Below is the given exercise:

Exercise 5: Segments

Consider the problem of representing line segments in a plane. Each segment is represented as a pair of points: a starting point and an ending point. Define a constructor make-segment and selectors start-segment and end-segment that define the representation of segments in terms of points. Furthermore, a point can be represented as a pair of numbers: the x coordinate and the y coordinate. Accordingly, specify a constructor make-point and selectors x-point and y-point that define this representation. Finally, using your selectors and constructors, define a procedure midpoint-segment that takes a line segment as argument and returns its midpoint (the point whose coordinates are the average of the coordinates of the endpoints)

It is taught in class that data abstraction is the methodology to create barrier between "how data values are used" and "how data values are represented". Also, an abstract data type is some collection of selectors and constructors, together with some behaviour conditions (invariants).

It is compound data that needs data processing which actually enables to think about data abstraction because the user would like to use this compound data as single unit.
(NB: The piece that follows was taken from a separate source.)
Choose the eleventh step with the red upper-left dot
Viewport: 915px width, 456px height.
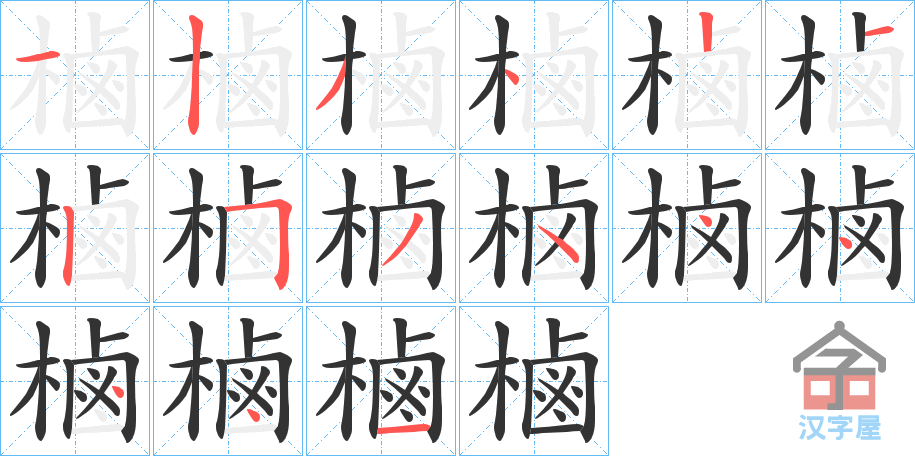tap(687, 228)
Below code is building "data abstraction" and "ADT" for "line segments" using python objects

# Representation - start
#Constructor
def make_point(x, y):
    return (x, y)

#Selector
def x_coordinate(point):
    return point[0]

#Selector
def y_coordinate(point):
    return point[1]


#Constructor
def make_segment(point1, point2):
    return (point1, point2)

#Selector
def start_segment(lineSegment):
    return lineSegment[0]

#Selector
def end_segment(lineSegment):
    return lineSegment[1]

#Representation - end

#Use -start
def midpoint_segment(lineSegment):
    return make_point((x_coordinate(start_segment(lineSegment)) + x_coordinate(end_segment(lineSegment)))/2, (y_coordinate(start_segment(lineSegment)) + y_coordinate(end_segment(lineSegment)))/2)

#Use - end


#Driver code from user
p1 = make_point(1,2)
p2 = make_point(3, 4)
line = make_segment(p1, p2)
midpoint = midpoint_segment(line)
print(midpoint)

In the above code, constructor and selectors constitute ADT.
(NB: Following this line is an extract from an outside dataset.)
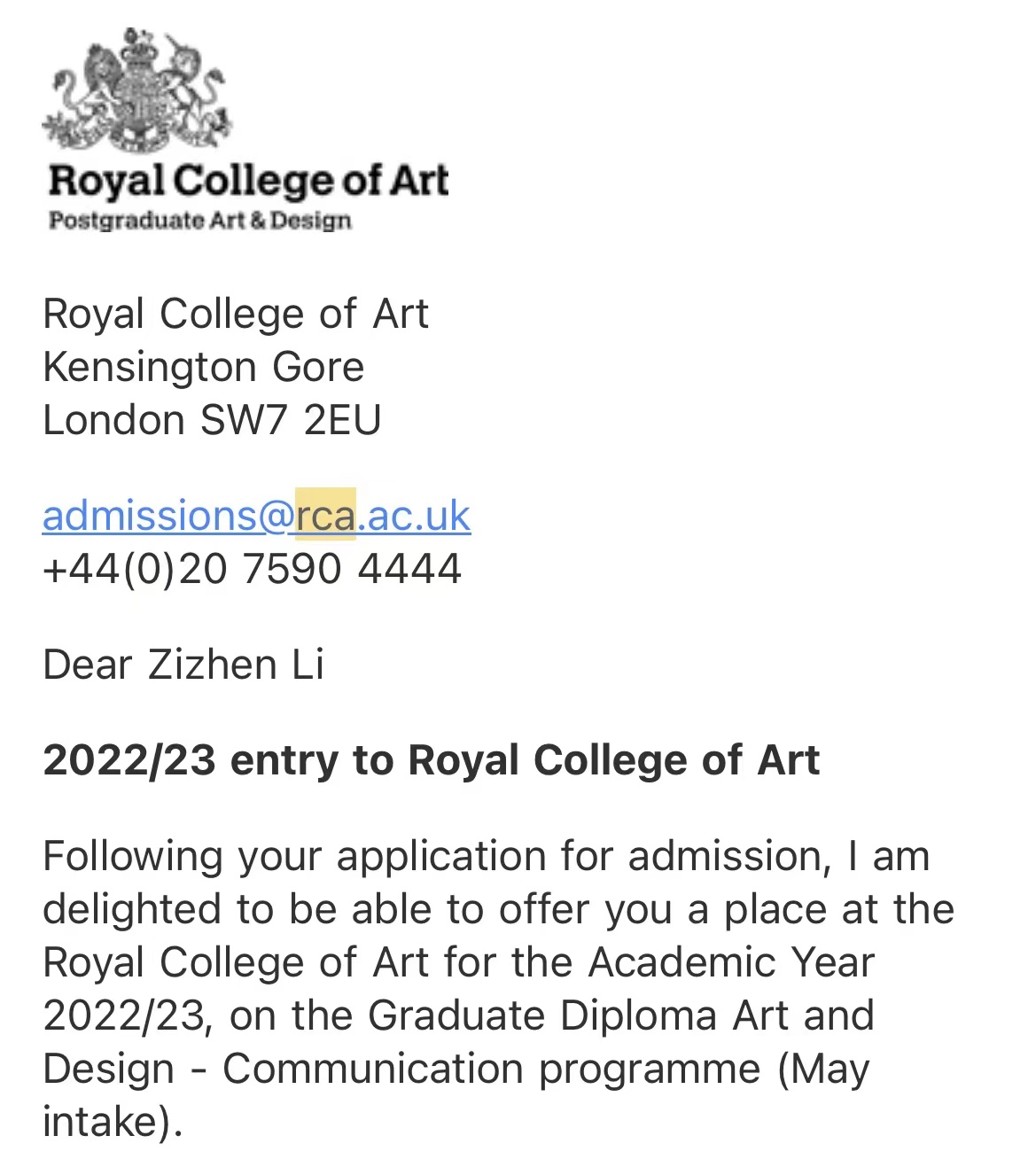Click the name 'Zizhen' in the greeting
This screenshot has width=1036, height=1167.
[x=212, y=665]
In the above two implementations:

  1. There is an abstract data type that supports an invariant1:

    If we construct point p from x-coordinate a and y-coordinate b, then x_coordinate(p), y_coordinate(p) must equal a, b

  2. There is an abstract data type that supports an invariant2:

    If we construct a line segment l from point p1 and point p2, then start_segment(l)______end_segment(l) must equal p1______p2

In the above implementation:

  1. Parts of the program that use line segments to perform computation use midpoint_segment.
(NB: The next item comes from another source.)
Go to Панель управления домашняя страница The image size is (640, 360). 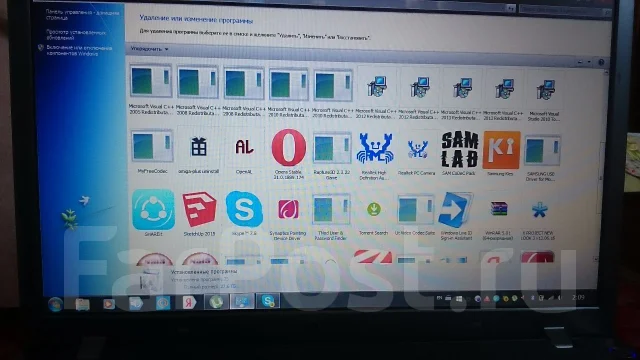(82, 15)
  2. Parts of the program that implement midpoint_segment use constructor and selectors only

  3. Parts of the program that create line segments use constructor make_segment

  4. Parts of the program that implement constructor for line segment use tuple

  5. Parts of the program that implement selectors for line segments use [] for indexing tuples.

So, above implementation has set of "objects" that build "Data abstraction"

Is my understanding correct on designing data abstraction and ADT for line segments?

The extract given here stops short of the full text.